That is not all that the banks were doing wrong, we now discover. They were also rigging LIBOR—the London interbank offered rate. Individuals in banks were fiddling, and apparently not a single boss knew what was going on. LIBOR was run by the British Bankers Association, which apparently did not know that any fiddles were going on, so obviously “Ignorance is strength”—this year is the centenary of George Orwell’s birth—was the motto of the British banking industry. People have been prosecuted or threatened with prosecution—they have settled to avoid it—in the United States for LIBOR fiddles, but nobody has been prosecuted here. Why is that?

There have been several repeated conspiracies—in fact, dozens and dozens of them—to gain financial advantage by deception, which is a common-law crime, so we do not need an Act of Parliament, but we now know that LIBOR rigging was not the banks’ only wrongdoing. Instead of “The world’s local bank”, HSBC’s motto turns out to be “The world’s local money launderer —helping Mexican drug barons, fighting the United States’ anti-terrorism sanctions”. Lloyds—motto: “Banking worth talking about”—was involved in money laundering to help sanctions-busters. Barclays—“It’s our business to know your business”—was involved in dodgy transactions and busting sanctions against Iran, Libya and Burma. Most of us would think that sanctions against Iran, Gaddafi’s Libya and Burma were quite appropriate.

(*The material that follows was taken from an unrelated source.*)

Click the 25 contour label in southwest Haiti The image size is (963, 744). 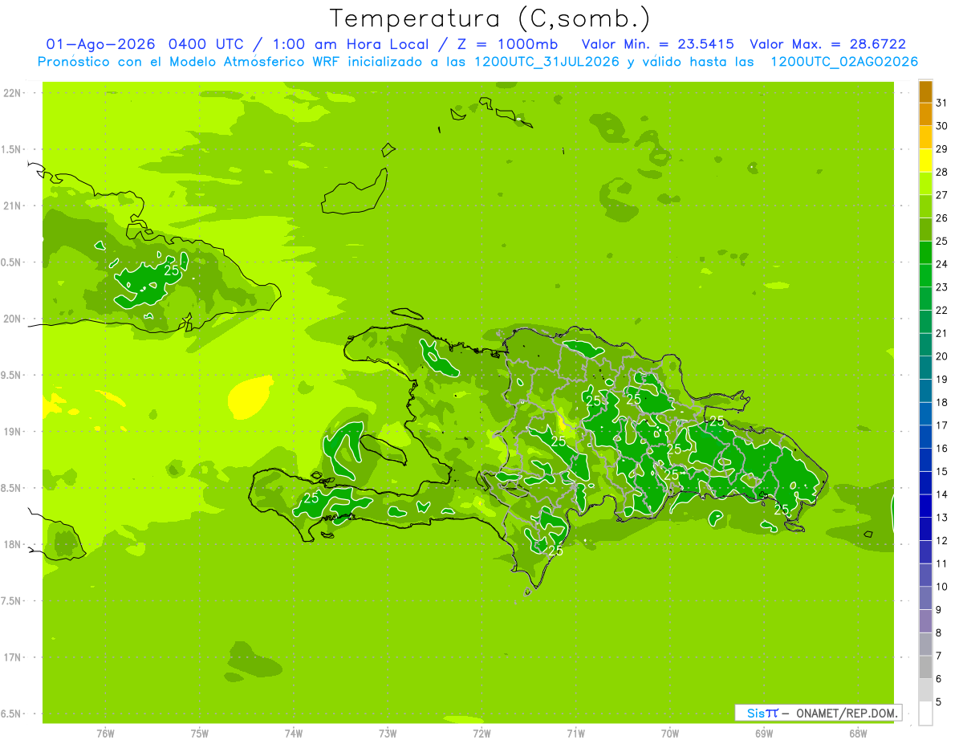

The banks have also been spending a great deal of time promoting tax dodging. The big four have 1,649 subsidiary companies. For Barclays, HSBC and the Royal Bank of Scotland, a third of those companies are in—where would you guess?—the places where tax is fiddled. They are in tax avoidance places—Lloyds is a bit better, with only 20%.

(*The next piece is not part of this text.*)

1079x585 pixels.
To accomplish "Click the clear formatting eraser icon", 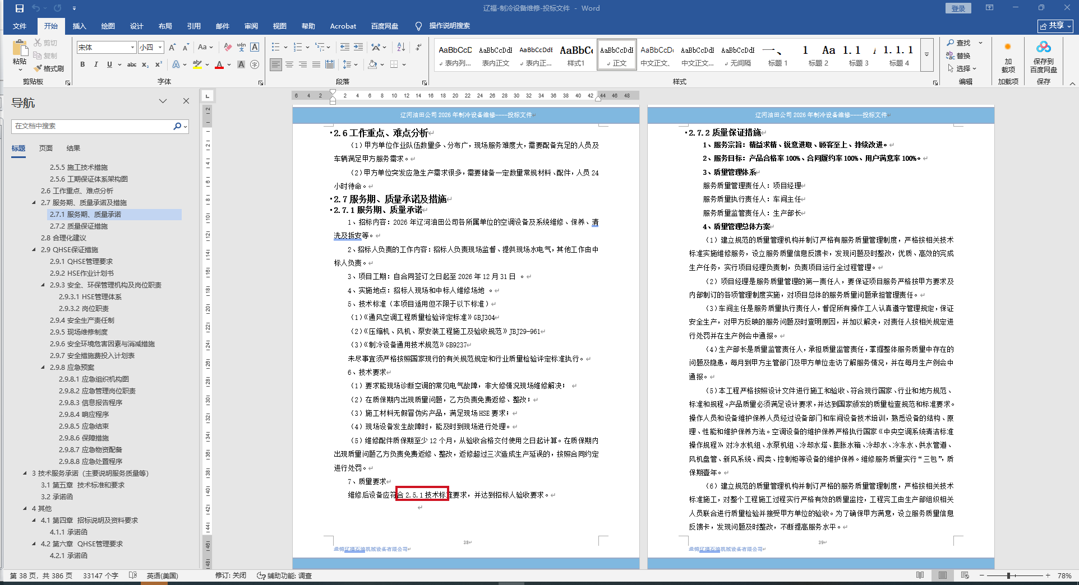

Up to now, most criticism, both here and in the newspapers and so on, has been of the investment bankers speculating—“It’s a casino. Separate it out; ring fence it; break it up”—on the grounds, apparently, that retail banking has been a really big success, when actually it has an appalling record. It was the retail arms of the big four that did all the PPI fiddles and the IRSA—interest rate swap arrangements—swindles. Indeed, the big four sold 34 million payment protection insurance polices. Between them, they are now having to set aside £14 billion to repay people who were swindled. That is what the money is for—simple stuff: it is a swindle. Between them, the big four are employing 10,000 people to administer the system of repaying the money they swindled. It is almost a banking job creation scheme.

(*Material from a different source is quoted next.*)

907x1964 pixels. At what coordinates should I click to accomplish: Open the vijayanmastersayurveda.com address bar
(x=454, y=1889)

Then there are the retail banks’ interest rate swap arrangements. Some 40,000 agreements with small and medium firms are now being reviewed. The idea was sold by the British Bankers Association to

“help insulate business customers against fluctuations in interest rates,”

as the BBA put it, but that is exactly what interest rate swap arrangements did not do. A sample survey shows that 90% of the agreements being reviewed break existing banking regulations, yet small firms were bullied into accepting their terms in order to get a new loan or extend an existing one—if they did not agree, they would not get it.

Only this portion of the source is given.